> **Entries from a pointing dataset**:
— start —

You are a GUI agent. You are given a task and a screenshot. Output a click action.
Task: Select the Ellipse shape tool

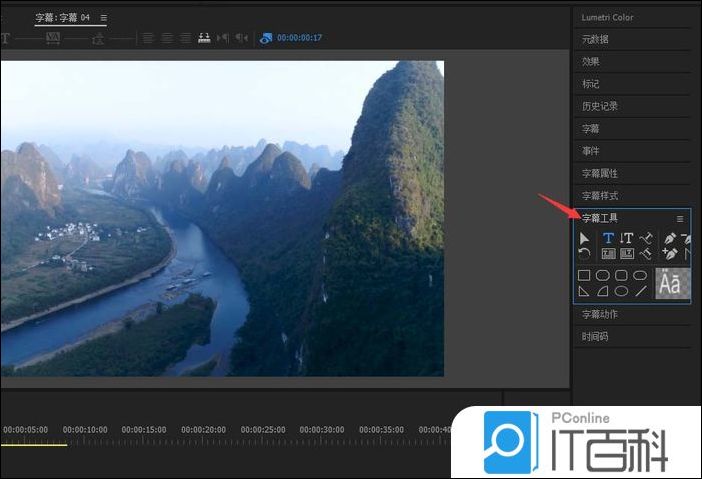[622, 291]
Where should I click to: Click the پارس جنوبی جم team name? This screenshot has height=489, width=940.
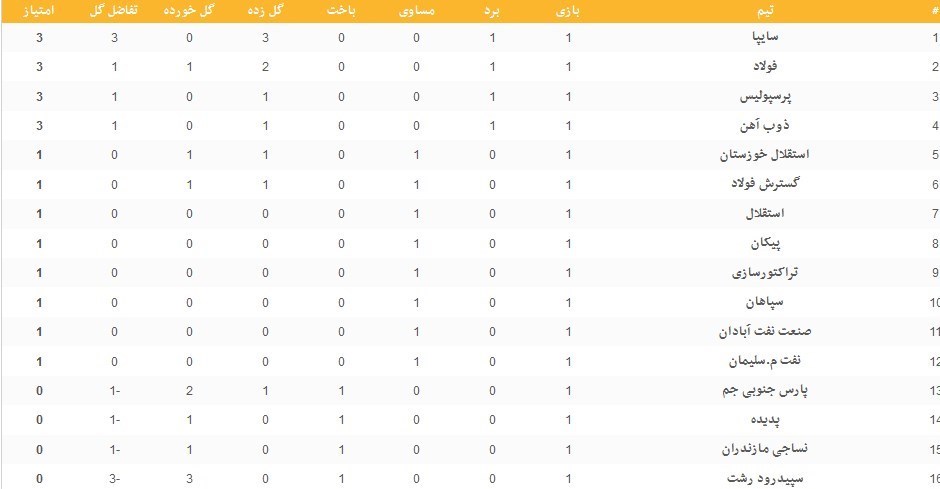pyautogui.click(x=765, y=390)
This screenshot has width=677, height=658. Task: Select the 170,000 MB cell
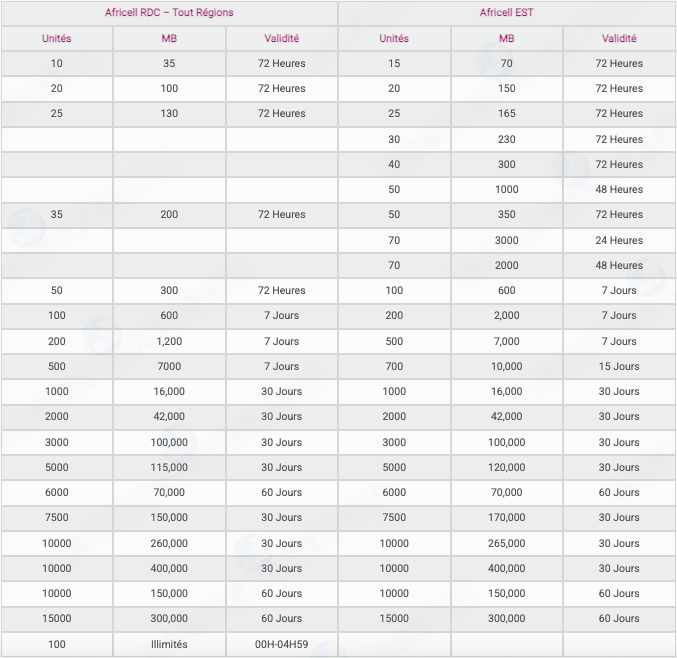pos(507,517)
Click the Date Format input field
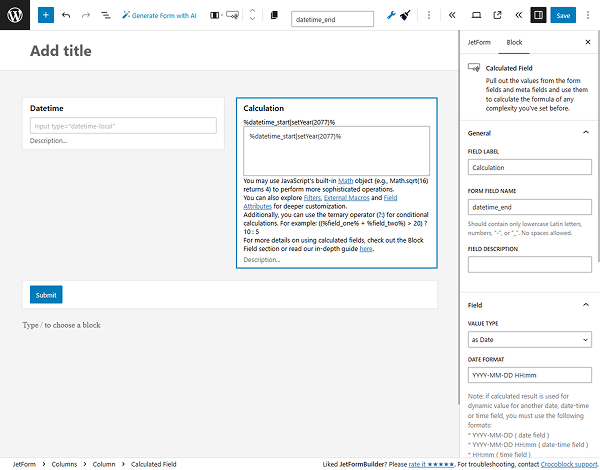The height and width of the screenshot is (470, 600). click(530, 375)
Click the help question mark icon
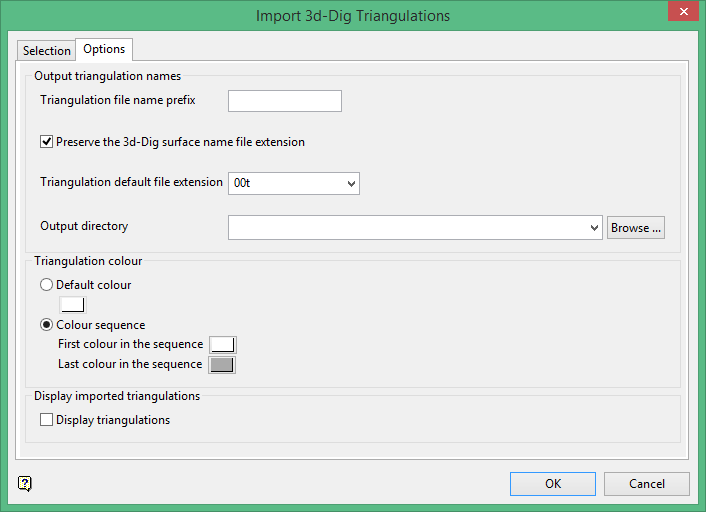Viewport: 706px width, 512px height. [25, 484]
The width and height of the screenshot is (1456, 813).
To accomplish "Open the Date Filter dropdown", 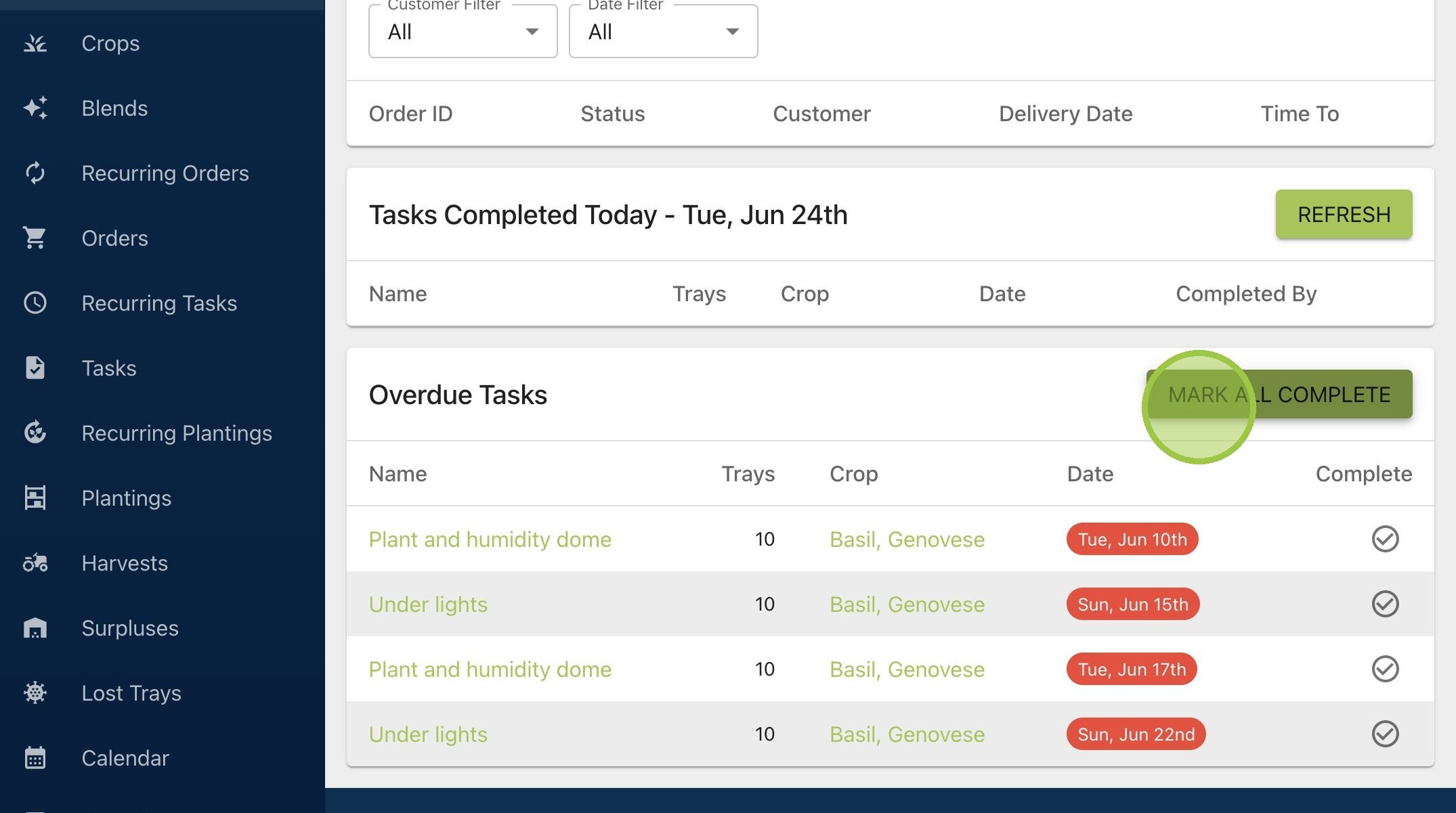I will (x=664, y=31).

— end —

> **What to produce**: Rewrite everything in the entries above from the line containing "Where should I" down to the line containing "pos(507,517)", with "screenshot" swapped for "image" and nothing else changed. Leave the pictures out.

> **Solution to this task**:
Where should I click to: Click the پارس جنوبی جم team name? This image has height=489, width=940.
pyautogui.click(x=765, y=390)
This image has width=677, height=658. Task: Select the 170,000 MB cell
pos(507,517)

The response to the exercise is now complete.